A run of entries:
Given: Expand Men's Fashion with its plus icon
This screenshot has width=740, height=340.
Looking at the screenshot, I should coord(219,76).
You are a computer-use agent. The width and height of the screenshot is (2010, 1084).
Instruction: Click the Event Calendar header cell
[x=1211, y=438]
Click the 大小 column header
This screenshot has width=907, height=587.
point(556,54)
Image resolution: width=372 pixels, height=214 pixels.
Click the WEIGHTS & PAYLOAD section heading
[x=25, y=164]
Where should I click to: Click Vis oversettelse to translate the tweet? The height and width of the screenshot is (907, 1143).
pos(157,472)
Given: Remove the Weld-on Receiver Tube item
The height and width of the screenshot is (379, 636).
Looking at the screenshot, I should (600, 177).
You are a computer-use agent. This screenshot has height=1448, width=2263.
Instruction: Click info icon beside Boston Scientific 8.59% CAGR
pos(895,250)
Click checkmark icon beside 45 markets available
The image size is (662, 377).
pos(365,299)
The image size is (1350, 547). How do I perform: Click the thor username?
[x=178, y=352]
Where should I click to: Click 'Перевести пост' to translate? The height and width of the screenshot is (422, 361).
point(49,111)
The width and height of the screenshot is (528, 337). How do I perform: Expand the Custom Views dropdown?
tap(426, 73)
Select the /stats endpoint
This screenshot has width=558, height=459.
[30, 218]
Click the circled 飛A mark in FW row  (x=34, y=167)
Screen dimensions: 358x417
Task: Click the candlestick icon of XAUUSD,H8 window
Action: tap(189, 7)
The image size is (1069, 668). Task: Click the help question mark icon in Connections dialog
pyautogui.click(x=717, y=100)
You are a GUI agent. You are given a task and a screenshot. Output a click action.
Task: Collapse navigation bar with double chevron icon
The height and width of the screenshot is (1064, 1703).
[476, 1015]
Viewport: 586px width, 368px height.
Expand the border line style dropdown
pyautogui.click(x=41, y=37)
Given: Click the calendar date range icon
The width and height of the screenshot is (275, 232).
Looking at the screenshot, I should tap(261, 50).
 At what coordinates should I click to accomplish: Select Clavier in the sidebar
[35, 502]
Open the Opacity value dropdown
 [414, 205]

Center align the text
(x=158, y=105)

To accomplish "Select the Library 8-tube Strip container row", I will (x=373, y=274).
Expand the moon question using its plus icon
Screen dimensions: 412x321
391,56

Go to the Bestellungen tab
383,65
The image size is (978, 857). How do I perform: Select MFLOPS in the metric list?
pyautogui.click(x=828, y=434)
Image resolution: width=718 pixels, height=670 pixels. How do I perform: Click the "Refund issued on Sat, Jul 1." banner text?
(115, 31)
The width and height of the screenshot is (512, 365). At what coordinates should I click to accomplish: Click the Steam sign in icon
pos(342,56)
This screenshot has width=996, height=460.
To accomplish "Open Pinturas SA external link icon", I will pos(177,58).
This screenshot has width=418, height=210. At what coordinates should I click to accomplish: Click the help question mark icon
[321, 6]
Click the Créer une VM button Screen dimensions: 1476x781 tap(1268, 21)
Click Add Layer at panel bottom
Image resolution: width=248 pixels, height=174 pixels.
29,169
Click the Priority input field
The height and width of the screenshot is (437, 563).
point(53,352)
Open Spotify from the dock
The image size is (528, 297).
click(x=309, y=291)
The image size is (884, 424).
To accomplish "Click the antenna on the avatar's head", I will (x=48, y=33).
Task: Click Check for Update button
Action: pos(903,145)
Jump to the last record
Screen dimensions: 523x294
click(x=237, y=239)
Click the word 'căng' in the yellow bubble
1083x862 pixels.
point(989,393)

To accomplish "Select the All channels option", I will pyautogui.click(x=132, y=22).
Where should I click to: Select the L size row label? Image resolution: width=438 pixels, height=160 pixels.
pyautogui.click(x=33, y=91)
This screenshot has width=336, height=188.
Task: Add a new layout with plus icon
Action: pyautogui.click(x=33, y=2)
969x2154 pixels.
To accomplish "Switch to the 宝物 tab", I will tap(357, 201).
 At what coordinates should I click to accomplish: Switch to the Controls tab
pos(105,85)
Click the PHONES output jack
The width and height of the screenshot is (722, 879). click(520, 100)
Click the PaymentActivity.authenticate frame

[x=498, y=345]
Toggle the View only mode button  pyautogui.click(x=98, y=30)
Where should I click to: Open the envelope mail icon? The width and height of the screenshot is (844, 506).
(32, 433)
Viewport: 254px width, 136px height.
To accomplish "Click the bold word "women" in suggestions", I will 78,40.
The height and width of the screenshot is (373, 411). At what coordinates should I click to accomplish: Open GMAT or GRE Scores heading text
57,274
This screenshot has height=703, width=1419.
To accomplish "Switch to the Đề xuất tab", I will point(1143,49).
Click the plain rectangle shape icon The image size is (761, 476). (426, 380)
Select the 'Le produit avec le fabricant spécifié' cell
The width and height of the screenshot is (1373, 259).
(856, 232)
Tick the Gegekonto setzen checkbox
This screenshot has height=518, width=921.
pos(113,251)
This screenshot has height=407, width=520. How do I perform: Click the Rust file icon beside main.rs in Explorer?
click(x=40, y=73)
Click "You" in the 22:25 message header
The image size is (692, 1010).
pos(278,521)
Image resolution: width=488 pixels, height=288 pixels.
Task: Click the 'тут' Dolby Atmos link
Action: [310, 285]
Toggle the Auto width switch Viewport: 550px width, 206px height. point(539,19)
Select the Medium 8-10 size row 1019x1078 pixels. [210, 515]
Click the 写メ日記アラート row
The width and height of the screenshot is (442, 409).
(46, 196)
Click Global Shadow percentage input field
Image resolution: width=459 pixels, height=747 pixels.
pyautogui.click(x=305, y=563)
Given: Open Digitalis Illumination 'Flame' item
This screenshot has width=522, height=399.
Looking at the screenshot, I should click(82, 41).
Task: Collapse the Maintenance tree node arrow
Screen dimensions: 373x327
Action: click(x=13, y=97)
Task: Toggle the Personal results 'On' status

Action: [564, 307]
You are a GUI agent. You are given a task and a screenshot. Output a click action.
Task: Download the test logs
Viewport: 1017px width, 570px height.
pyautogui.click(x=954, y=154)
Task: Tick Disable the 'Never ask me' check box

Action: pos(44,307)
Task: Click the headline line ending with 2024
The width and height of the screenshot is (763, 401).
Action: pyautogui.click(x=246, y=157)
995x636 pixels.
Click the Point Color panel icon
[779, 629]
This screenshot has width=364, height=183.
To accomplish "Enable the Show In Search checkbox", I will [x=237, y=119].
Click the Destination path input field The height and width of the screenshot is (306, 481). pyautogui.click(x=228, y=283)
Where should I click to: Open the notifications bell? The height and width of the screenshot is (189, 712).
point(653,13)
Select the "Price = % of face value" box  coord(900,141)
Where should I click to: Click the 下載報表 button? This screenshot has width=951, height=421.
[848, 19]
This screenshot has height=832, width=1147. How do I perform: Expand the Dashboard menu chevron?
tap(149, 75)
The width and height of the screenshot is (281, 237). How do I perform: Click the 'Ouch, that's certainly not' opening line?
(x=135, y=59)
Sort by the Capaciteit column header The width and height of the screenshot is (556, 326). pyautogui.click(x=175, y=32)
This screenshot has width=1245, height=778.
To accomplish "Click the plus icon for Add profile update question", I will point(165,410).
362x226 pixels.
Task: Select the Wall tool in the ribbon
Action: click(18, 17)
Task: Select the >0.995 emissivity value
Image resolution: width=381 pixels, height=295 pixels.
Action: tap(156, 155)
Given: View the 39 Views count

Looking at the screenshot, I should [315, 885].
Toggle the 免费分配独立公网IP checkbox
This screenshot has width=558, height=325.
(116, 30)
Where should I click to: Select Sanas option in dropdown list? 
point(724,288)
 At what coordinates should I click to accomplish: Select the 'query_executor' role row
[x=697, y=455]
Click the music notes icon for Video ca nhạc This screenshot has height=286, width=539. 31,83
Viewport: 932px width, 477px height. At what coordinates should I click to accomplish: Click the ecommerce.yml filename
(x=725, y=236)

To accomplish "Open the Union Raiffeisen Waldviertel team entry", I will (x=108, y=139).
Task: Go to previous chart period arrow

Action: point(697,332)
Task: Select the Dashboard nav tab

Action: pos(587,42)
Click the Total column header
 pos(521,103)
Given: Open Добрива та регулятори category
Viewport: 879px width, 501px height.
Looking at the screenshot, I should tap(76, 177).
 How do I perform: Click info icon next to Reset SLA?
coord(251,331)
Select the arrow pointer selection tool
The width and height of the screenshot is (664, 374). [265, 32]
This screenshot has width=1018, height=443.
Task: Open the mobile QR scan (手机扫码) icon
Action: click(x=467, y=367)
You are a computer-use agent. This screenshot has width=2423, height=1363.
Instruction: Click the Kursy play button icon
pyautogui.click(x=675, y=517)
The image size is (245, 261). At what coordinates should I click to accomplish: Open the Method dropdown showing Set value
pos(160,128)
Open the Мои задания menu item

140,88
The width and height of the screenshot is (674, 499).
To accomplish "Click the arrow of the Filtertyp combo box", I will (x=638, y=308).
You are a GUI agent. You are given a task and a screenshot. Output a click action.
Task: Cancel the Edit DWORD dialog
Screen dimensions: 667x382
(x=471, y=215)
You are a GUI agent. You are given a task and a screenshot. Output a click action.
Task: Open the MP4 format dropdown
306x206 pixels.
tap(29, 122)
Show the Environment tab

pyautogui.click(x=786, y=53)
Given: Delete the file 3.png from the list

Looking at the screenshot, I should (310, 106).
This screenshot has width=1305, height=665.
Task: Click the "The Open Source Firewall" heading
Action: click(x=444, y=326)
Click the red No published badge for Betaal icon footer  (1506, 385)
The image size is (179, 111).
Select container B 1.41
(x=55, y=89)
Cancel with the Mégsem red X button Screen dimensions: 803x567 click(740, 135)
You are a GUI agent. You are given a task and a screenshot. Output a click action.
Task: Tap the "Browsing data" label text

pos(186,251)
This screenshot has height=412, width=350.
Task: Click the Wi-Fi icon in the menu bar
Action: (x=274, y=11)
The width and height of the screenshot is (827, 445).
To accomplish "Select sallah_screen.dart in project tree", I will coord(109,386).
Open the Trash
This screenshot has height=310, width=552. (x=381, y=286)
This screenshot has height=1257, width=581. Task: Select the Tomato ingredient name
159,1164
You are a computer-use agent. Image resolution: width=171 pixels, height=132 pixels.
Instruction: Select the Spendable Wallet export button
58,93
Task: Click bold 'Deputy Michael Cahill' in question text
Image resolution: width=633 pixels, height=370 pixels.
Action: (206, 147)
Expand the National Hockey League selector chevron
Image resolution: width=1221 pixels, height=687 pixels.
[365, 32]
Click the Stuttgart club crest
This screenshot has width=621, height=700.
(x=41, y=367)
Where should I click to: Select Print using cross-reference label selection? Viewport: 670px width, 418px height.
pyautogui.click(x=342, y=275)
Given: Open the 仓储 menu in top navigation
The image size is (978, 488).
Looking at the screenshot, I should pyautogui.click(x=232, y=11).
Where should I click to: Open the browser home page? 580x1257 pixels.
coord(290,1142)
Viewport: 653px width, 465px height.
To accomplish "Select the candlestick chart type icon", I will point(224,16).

• _Set exercise_
Return the lines of the entries above verbatim, starting with the line that contains "Task: Go to previous chart period arrow" and going on through the line that contains "Action: click(x=467, y=367)".

• _The output_
Task: Go to previous chart period arrow

Action: point(697,332)
Task: Select the Dashboard nav tab

Action: pos(587,42)
Click the Total column header
 pos(521,103)
Given: Open Добрива та регулятори category
Viewport: 879px width, 501px height.
Looking at the screenshot, I should tap(76, 177).
 How do I perform: Click info icon next to Reset SLA?
coord(251,331)
Select the arrow pointer selection tool
The width and height of the screenshot is (664, 374). [265, 32]
This screenshot has width=1018, height=443.
Task: Open the mobile QR scan (手机扫码) icon
Action: click(x=467, y=367)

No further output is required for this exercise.